━━━ Provided material ━━━

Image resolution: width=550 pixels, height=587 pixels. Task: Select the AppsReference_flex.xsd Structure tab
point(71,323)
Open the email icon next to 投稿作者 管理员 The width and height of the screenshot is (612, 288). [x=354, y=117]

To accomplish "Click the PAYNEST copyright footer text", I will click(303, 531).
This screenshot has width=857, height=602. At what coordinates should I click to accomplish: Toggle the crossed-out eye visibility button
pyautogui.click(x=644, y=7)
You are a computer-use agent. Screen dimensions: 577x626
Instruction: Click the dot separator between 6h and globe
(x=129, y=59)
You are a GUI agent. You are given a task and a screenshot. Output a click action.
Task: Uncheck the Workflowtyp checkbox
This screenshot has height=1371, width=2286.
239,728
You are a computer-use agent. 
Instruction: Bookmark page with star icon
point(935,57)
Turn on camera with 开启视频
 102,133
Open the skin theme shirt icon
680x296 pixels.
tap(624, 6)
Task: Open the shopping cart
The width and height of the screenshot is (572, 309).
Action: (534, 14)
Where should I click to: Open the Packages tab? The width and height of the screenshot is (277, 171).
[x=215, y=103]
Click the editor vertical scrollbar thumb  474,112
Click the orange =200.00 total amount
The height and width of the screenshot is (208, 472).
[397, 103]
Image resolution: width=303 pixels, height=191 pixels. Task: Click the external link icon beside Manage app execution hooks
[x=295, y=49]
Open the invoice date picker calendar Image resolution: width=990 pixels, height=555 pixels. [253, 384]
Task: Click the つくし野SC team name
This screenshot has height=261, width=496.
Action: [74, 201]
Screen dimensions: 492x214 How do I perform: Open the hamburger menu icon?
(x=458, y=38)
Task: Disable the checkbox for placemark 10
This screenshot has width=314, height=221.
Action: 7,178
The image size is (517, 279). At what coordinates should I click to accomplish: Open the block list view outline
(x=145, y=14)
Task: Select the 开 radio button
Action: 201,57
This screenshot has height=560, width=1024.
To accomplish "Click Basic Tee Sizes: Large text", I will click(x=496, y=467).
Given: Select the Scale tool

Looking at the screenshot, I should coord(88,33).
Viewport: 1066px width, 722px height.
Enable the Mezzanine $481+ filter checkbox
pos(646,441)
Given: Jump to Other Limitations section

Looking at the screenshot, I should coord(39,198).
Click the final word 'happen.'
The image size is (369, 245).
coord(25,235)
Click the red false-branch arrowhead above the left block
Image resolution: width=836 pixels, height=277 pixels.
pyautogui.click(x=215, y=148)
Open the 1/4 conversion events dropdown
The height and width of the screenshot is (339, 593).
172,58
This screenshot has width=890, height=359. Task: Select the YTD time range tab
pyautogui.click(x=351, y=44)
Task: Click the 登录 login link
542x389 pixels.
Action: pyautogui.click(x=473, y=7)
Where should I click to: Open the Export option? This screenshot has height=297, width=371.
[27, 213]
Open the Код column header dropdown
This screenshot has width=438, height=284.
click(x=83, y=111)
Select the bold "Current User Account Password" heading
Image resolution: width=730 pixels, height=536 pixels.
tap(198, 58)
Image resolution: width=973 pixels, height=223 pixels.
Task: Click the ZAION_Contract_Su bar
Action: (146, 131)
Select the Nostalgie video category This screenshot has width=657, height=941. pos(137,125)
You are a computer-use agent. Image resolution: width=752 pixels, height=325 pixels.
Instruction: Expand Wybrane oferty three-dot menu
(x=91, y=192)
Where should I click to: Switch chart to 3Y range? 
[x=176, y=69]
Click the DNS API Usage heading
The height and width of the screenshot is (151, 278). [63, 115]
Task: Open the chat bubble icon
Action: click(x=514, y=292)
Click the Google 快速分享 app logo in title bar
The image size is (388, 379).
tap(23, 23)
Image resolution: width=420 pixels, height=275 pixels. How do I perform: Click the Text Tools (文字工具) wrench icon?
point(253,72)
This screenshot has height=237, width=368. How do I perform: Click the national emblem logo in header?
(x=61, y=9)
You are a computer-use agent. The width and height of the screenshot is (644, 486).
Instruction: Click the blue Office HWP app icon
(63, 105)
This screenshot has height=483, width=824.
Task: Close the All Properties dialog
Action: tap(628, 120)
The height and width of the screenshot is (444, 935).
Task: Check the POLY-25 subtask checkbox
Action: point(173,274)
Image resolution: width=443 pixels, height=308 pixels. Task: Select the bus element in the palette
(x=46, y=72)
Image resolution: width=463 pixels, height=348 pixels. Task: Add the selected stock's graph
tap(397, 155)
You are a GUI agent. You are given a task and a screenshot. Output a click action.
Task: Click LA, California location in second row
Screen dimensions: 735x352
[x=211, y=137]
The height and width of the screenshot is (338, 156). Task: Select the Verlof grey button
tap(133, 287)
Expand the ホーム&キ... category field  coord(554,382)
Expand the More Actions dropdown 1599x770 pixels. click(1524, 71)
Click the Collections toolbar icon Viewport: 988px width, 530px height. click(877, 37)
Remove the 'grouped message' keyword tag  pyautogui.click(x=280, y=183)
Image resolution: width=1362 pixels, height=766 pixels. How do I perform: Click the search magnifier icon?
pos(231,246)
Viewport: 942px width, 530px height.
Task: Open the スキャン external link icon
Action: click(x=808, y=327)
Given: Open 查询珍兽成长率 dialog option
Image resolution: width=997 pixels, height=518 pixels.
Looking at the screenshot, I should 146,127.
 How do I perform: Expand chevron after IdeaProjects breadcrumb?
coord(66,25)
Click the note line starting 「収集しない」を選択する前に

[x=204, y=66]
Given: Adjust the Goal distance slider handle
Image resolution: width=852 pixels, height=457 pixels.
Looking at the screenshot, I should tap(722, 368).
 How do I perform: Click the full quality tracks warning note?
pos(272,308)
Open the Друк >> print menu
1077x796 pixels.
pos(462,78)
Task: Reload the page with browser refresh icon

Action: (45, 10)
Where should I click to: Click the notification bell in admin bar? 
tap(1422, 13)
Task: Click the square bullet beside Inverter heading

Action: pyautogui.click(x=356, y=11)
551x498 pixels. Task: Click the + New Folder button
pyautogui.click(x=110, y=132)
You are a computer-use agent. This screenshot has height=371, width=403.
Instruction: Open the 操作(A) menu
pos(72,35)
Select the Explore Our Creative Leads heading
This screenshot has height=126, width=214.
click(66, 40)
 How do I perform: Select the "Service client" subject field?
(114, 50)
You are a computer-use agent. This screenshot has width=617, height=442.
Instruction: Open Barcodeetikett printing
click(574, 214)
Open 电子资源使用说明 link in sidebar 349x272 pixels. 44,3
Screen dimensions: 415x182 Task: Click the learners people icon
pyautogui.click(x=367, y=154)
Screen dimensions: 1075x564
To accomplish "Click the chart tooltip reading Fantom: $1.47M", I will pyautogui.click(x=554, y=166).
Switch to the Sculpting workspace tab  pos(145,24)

━━━

* _The problem_
Copy out all lines above that include the string "agent".

* _Your solution_
You are a computer-use agent. Screen dimensions: 577x626
You are a GUI agent. You are given a task and a screenshot. Output a click action.
You are a computer-use agent. 
You are a computer-use agent. Image resolution: width=752 pixels, height=325 pixels.
You are a computer-use agent. The width and height of the screenshot is (644, 486).
You are a GUI agent. You are given a task and a screenshot. Output a click action.
You are a computer-use agent. This screenshot has height=371, width=403.
You are a computer-use agent. This screenshot has width=617, height=442.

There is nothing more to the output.